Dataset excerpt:
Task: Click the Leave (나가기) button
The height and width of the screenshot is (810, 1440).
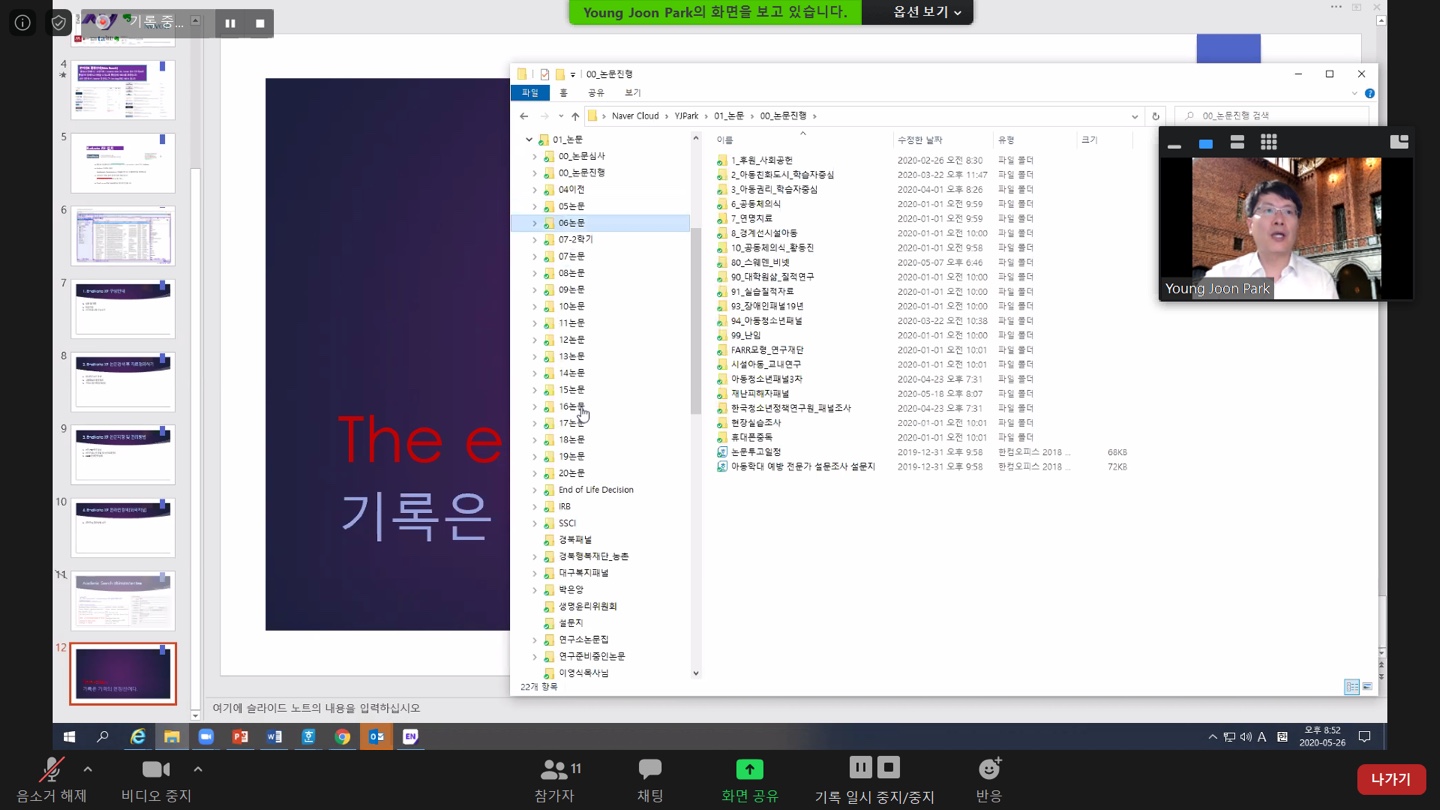Action: coord(1390,779)
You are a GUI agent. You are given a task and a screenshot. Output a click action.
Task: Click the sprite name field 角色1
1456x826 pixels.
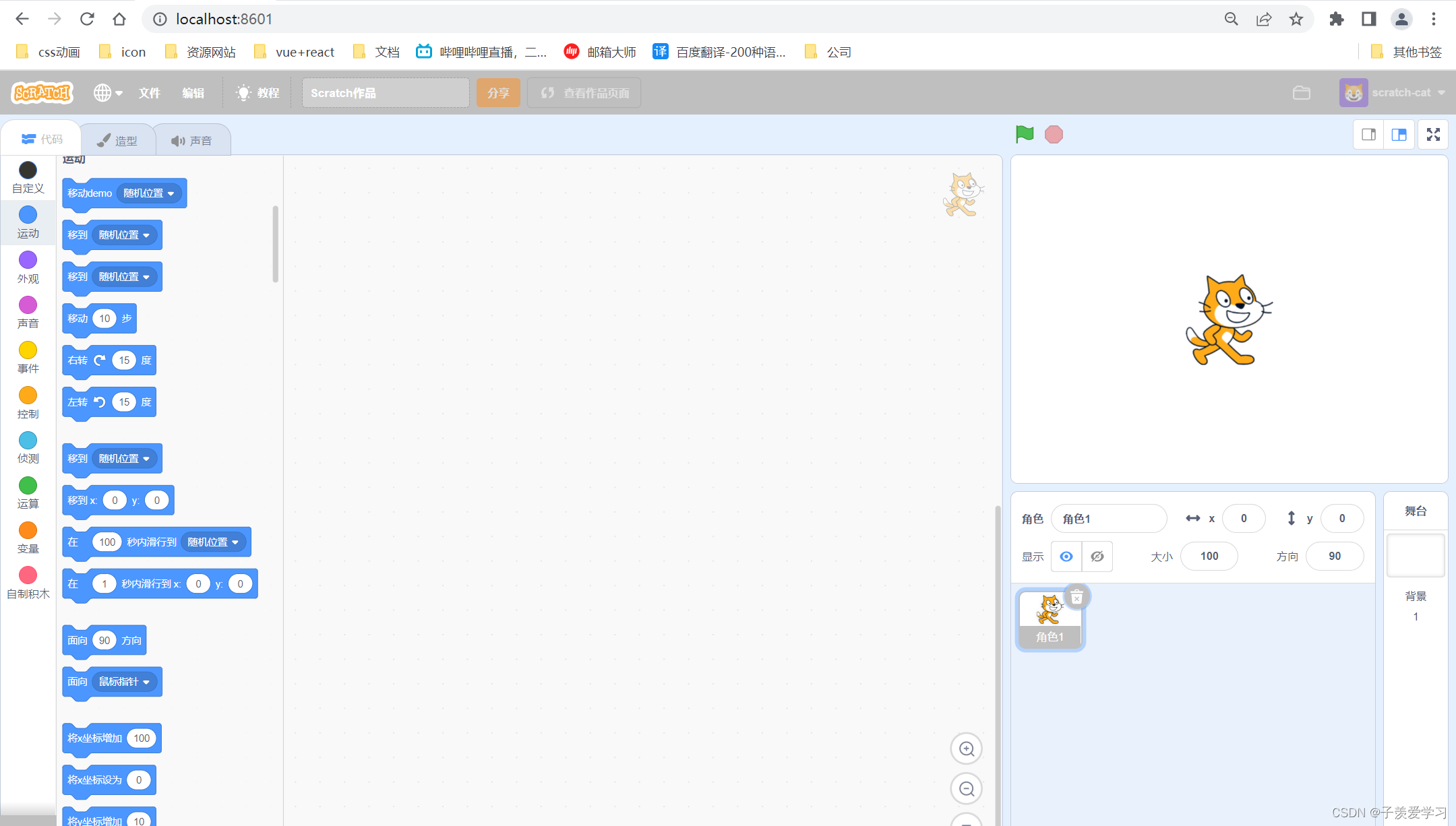(x=1108, y=519)
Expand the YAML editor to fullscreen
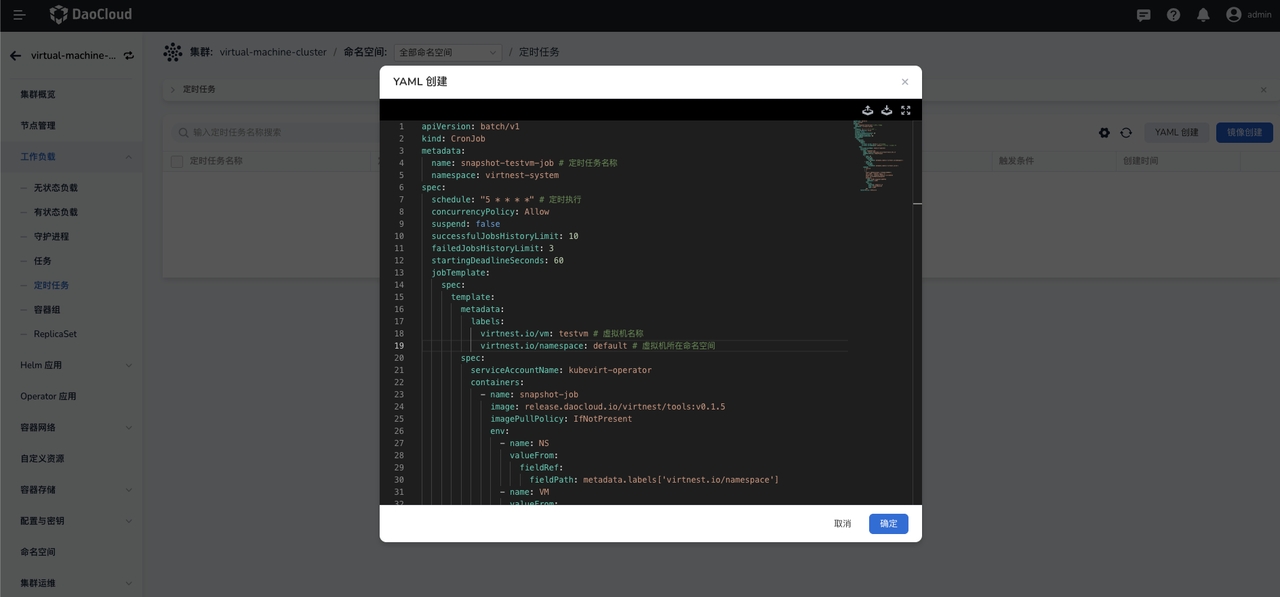The width and height of the screenshot is (1280, 597). (906, 111)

OBJECTIVE: Pull every line of text from the entries above, word for word, and leave out the pictures.

EXPECTED ANSWER:
Task: Click the Leave (나가기) button
The height and width of the screenshot is (810, 1440).
Action: coord(1390,779)
You are a GUI agent. You are given a task and a screenshot. Output a click action.
Task: Click the sprite name field 角色1
1456x826 pixels.
(x=1108, y=519)
Expand the YAML editor to fullscreen
The width and height of the screenshot is (1280, 597). (906, 111)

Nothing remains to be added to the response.